Bright and yellow, hard and cold;
Molten, graven, hammered, rolled,
Heavy to get, and light to hold;
Stolen, borrowed, squandered, doled.1

Fossickers were miners who searched through mined earth in the hope of finding undiscovered gold. In Walter Withers’s depiction the fossickers are almost camouflaged within the land, blending inconspicuously with the colours of the earth. Under a gum tree the two men take a break in the midday sun. In the foreground of the picture the artist has depicted the texture of the gum tree and rocks in sharp focus, while the large rock-face in the background has been eroded by the impact of heavy mining.
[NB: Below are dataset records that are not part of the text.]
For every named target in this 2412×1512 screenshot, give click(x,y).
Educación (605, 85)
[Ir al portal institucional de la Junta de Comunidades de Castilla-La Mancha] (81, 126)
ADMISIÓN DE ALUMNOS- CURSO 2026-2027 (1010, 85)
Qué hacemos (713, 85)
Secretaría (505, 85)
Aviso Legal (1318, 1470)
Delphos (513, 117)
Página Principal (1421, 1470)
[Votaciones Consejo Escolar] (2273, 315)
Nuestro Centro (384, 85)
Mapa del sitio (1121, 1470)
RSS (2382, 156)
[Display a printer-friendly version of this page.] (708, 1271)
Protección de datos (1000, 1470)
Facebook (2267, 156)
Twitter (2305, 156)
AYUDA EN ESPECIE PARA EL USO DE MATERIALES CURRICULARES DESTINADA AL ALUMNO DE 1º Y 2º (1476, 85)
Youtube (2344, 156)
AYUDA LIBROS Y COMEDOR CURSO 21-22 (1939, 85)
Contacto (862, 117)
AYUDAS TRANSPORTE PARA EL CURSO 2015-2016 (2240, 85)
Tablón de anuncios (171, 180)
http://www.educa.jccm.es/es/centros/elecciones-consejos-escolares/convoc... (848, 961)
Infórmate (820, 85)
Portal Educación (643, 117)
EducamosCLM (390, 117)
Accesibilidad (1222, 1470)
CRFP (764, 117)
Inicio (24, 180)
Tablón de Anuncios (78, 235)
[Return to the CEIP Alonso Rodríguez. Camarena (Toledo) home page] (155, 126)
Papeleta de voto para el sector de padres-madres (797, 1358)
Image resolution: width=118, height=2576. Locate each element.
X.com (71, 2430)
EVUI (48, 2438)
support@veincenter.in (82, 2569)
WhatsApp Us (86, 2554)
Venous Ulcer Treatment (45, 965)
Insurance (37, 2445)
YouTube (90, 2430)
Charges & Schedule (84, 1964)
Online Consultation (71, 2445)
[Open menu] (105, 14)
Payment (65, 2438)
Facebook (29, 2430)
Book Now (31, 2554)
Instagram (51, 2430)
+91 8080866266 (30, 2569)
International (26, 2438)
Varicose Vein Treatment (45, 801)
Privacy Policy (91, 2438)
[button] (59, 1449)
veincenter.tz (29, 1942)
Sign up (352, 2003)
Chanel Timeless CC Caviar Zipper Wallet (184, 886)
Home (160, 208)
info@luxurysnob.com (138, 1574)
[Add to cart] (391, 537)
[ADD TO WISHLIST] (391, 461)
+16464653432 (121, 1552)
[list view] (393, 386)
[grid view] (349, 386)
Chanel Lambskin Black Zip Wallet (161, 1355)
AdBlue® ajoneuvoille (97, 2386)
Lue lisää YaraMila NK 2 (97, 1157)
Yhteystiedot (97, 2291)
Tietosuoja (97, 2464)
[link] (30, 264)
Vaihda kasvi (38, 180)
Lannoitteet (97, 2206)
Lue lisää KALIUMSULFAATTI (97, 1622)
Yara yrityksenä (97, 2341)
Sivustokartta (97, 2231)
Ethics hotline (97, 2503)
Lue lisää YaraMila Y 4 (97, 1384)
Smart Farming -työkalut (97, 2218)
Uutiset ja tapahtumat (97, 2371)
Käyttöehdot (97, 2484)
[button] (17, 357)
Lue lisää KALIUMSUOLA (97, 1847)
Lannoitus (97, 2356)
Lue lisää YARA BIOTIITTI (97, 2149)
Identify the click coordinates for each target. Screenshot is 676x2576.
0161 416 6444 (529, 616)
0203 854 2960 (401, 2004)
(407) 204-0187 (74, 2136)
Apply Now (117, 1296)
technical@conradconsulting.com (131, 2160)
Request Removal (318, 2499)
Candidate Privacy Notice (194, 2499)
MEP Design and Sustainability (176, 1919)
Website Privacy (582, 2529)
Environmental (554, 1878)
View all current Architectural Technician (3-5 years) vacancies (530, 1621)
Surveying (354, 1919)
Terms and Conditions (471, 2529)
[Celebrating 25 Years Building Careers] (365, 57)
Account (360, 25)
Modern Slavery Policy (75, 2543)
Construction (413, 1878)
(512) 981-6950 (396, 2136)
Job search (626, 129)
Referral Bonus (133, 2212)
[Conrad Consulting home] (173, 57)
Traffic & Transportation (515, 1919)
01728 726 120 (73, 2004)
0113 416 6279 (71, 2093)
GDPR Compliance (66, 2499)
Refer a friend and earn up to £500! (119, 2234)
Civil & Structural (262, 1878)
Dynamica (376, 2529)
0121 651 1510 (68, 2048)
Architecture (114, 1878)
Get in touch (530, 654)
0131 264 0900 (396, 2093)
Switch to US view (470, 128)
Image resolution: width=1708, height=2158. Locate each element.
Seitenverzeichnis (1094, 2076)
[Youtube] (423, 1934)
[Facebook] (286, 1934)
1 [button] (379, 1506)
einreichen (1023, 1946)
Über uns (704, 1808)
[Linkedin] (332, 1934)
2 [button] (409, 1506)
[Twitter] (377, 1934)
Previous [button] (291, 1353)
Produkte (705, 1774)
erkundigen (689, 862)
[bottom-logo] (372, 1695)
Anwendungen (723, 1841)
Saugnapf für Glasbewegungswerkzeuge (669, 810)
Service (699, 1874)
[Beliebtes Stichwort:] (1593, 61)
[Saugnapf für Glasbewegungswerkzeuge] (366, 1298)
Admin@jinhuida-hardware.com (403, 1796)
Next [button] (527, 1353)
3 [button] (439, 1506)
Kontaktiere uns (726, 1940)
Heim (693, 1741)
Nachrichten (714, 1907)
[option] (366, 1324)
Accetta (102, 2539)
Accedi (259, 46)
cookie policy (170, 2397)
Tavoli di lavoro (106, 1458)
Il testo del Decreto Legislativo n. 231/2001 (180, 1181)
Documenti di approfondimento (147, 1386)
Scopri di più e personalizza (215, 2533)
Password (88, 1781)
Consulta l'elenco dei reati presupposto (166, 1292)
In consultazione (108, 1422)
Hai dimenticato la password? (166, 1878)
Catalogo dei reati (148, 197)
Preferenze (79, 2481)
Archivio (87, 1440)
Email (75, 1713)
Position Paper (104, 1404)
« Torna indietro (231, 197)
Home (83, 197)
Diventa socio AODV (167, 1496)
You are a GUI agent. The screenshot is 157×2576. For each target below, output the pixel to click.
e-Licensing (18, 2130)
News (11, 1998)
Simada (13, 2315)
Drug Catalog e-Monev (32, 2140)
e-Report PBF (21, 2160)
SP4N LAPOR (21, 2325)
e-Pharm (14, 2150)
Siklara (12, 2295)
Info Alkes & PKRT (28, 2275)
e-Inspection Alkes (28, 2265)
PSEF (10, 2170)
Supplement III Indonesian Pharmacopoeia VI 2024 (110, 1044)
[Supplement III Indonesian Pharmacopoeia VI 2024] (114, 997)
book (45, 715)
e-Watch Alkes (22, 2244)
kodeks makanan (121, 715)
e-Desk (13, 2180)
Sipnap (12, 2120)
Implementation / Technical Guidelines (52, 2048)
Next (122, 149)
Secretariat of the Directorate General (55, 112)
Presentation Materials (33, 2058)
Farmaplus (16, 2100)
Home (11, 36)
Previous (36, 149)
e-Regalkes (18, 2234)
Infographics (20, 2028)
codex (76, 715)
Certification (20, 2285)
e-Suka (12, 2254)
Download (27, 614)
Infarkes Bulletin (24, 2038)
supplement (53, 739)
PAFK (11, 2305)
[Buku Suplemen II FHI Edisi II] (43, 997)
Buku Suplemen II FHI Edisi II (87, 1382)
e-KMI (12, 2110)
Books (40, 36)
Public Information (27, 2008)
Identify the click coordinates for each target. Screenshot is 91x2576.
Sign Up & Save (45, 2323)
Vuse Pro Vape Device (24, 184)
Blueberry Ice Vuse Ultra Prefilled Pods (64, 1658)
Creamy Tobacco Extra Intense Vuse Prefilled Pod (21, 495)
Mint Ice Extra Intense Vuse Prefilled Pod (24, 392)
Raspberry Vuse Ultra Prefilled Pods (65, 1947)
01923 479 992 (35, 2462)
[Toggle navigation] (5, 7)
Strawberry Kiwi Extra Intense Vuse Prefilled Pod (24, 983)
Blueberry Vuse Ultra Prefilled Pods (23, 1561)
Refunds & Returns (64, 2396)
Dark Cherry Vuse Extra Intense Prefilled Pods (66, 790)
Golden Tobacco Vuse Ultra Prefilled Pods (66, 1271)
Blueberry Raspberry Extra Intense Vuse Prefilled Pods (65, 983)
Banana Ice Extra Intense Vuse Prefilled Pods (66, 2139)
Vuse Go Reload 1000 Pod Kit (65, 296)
An English artist who arrived in Melbourne in 1883, Withers worked mostly around Heidelberg and Eltham. He visited the town of Creswick 18 kilometres north of Ballarat and 129 kilometres north-west of Melbourne where he painted landscapes and mining subjects. In January 1893 Withers conducted outdoor painting classes in Creswick.2 Percy Lindsay, who is known for his paintings of Creswick and the surrounding area, attended these classes as a young artist.

1 J. C. F. Johnson, Getting gold: a gold-mining handbook for practical men, London: Charles Griffin & Company, 1904, p. 1.
2 Andrew McKenzie, Walter Withers: the forgotten manuscripts, Lilydale, Victoria: Mannagum Press, 1987, p. 120.